- [About this exercise]
Can you extract the portion of the DocProject build performance post below, word for word, from "I just ran a" up to and including "above), for now :)"?

- [Passage for review]
^^^^
To be perfectly honest, performance has not been a concern of mine since I've been focusing on process and integration. My plan was to establish a feature set that I was satisfied with and then work on performance, but it seems (now that I look at it) that DocProject's performance when building in Visual Studio or in the DocProject External UI is pretty terrible compared to building on the command-line.

I just ran a couple of tests, building a DocProject using MSBuild on the command-line; I was able to generate over 11000 topics in about 11 minutes (without code comments). I think that's impressive. My apologies to the Sandcastle team for placing most of the blame on their product when in fact it seems to be an issue with my code.

My recommendation to DocProject users is to build your DocProjects and DocSites on the command-line if performance is really an issue for you. For example:
msbuild.exe "my_docsite.csproj"
Inside VS or the External UI you can use Cis's workaround instead (see above), for now :)

Performance is still not my number one priority though (conceptual topics are) but I will try to address this for 1.10.0, or at most 1.11.0. If I had to guess though, I'd say the problem is probably related to the use of Application.DoEvents and thread context switches (remember, Build Assembler is being executed in a background thread and in its own AppDomain, and calls are being marshaled cross-AppDomain to the UI thread to write messages to the VS output window. My first attempt will be to redesign this to see if performance can be improved.)
^^^^
- [Data excerpts]
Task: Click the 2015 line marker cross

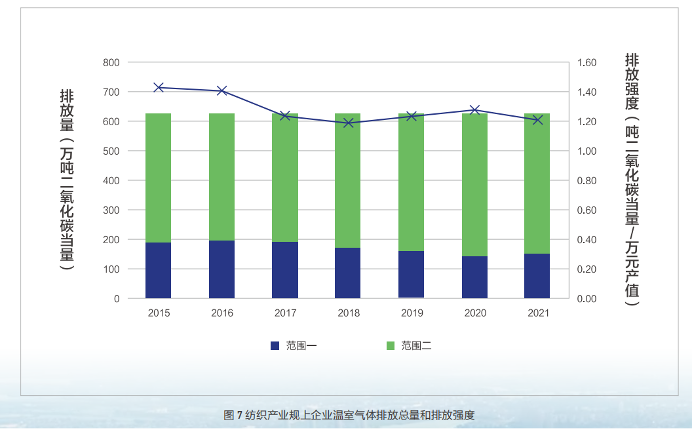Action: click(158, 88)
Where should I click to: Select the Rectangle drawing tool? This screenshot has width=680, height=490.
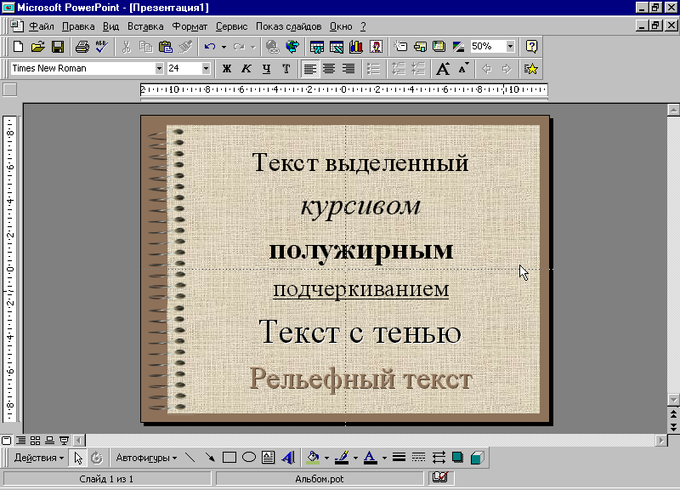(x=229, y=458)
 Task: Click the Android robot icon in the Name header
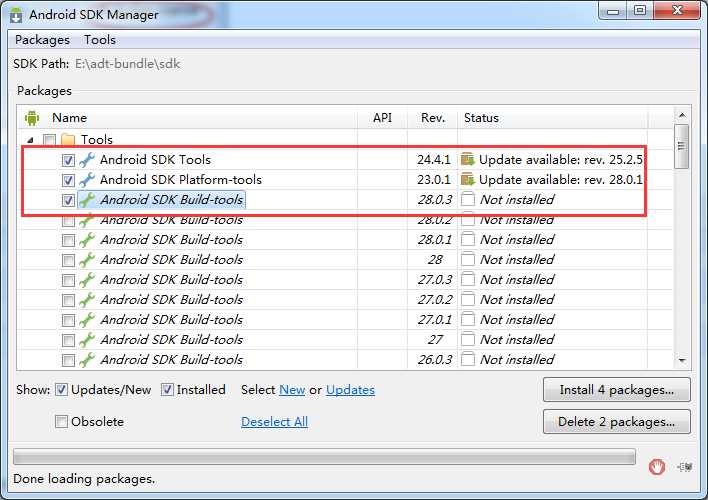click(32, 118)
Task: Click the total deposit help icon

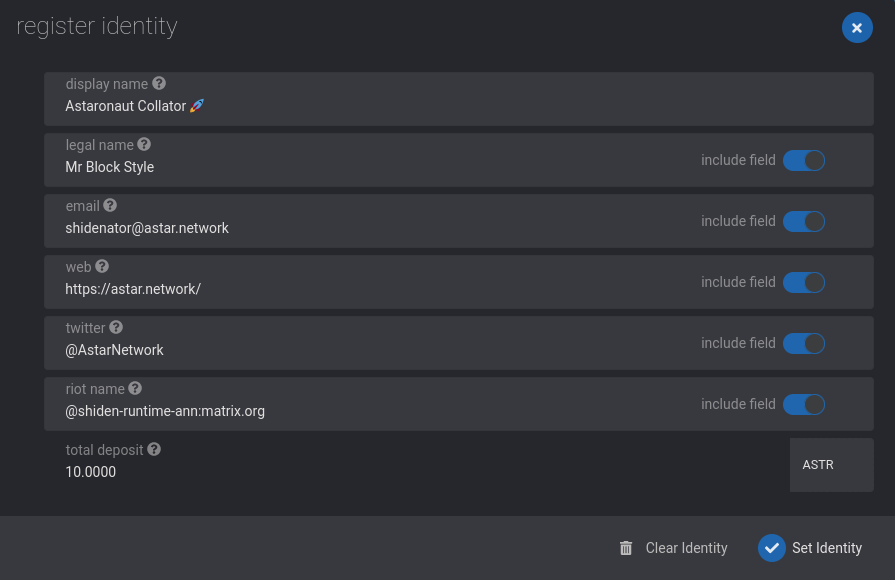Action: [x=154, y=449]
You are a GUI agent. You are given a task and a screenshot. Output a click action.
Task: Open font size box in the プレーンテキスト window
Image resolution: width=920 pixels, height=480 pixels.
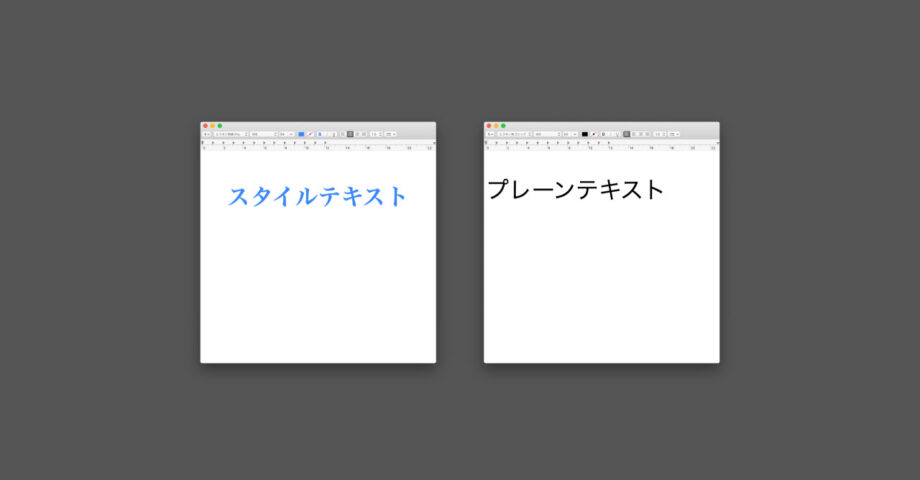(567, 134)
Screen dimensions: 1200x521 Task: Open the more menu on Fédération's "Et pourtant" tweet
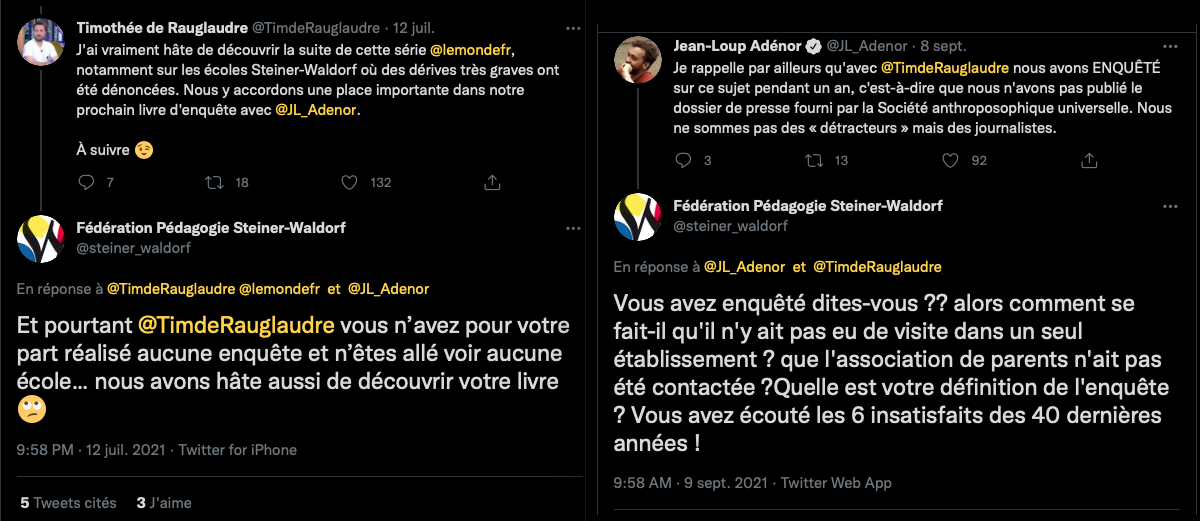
^^^^
- [Response for this exercise]
I just ran a couple of tests, building a DocProject using MSBuild on the command-line; I was able to generate over 11000 topics in about 11 minutes (without code comments). I think that's impressive. My apologies to the Sandcastle team for placing most of the blame on their product when in fact it seems to be an issue with my code.

My recommendation to DocProject users is to build your DocProjects and DocSites on the command-line if performance is really an issue for you. For example:
msbuild.exe "my_docsite.csproj"
Inside VS or the External UI you can use Cis's workaround instead (see above), for now :)